O benefício foi estatisticamente igual ao apresentado por anti-inflamatórios não esteróides. Além disso, a revisão destaca que muitas das pesquisas incluídas apresentavam limitações.
Outra revisão, feita por universidades canadenses, australianas e americanas focou no tratamento de dores no pescoço. Os experts concluíram que o manejo e a mobilização da estrutura não trazem benefícios isoladamente — apenas se usados em conjunto com exercícios.

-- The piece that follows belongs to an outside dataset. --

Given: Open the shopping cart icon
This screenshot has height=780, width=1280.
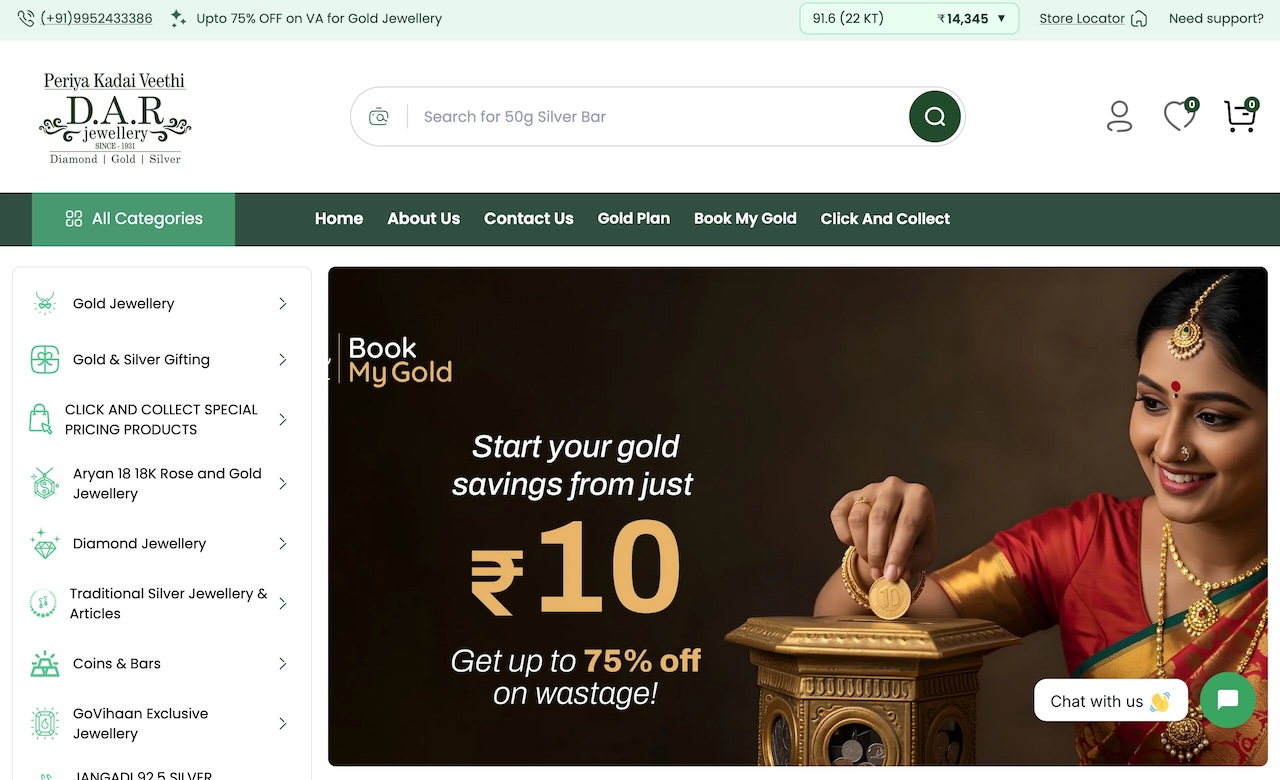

No fim das contas, a literatura científica não traz ainda uma resposta clara, embora resultados assim já deixem claro que a quiropraxia não é um milagre. Há indícios de que ela pode ajudar a aliviar dores nas costas, assim como outros métodos. “Todas as outras afirmações feitas por quiropatas não são apoiadas por boas evidências”, acrescenta Ernst.
Os riscos da quiropraxia
Vamos começar pelo tema que deu origem a esse texto: o AVC. “Ele pode acontecer após manipulações bruscas do pescoço, que causam a dissecção de uma artéria, levando a um derrame, às vezes seguido de morte”, explica Ernst.
No Hospital Universitário de Copenhague, na Dinamarca, profissionais chafurdaram os dados de diferentes revisões sobre possíveis efeitos colaterais. A partir de 118 artigos, eles concluíram que as reações adversas graves mais reportadas foram AVC, dor de cabeça e dissecção da artéria vertebral.
Mas, justiça seja feita, os cientistas afirmaram que não dá para tirar conclusões claras. Pra ter ideia, enquanto um trabalho estimava um efeito colateral grave a cada 20 mil sessões, outro sugeria um a cada 250 mil. Essa variação provavelmente indica que necessitamos de mais investigações de alta qualidade para bater o martelo sobre a segurança da técnica. De qualquer modo, o risco não está descartado — nem de perto.
Independentemente da questão do AVC, Alexandre Fogaça destaca que, muitas vezes, desconfortos nas costas não decorrem de problemas na coluna. Logo, recorrer à quiropraxia sem um diagnóstico certeiro pode adiar o tratamento adequado. “Só com a avaliação de um médico é possível concluir qual o caminho a seguir”, alerta o ortopedista.
A Associação Brasileira de Quiropraxia (ABQuiro) alega que, como todo método terapêutico, ela possui indicações e contraindicações precisas. Segundo informado no site da entidade, quando realizada por pessoas qualificadas, os riscos são reduzidos.
Edzard Ernst discorda desse argumento. “As reações adversas mencionadas nos estudos referem-se a quiropatas totalmente qualificados. Eles negam, porque isso seria ruim para os negócios”, critica.
Por fim, há um receio de que o paciente acredite que a quiropraxia consiga controlar ou curar diferentes doenças e, a partir daí, abandone tratamentos comprovadamente eficazes. D.D. Palmer, por exemplo, era contra o uso de vacinas.
Diante de uma terapia com origem totalmente não-científica, sem benefícios superiores aos métodos já difundidos e com possíveis efeitos adversos perigosos, recomenda-se muita cautela. Se você estiver com qualquer problema nas costas, procure um médico qualificado antes de mais nada.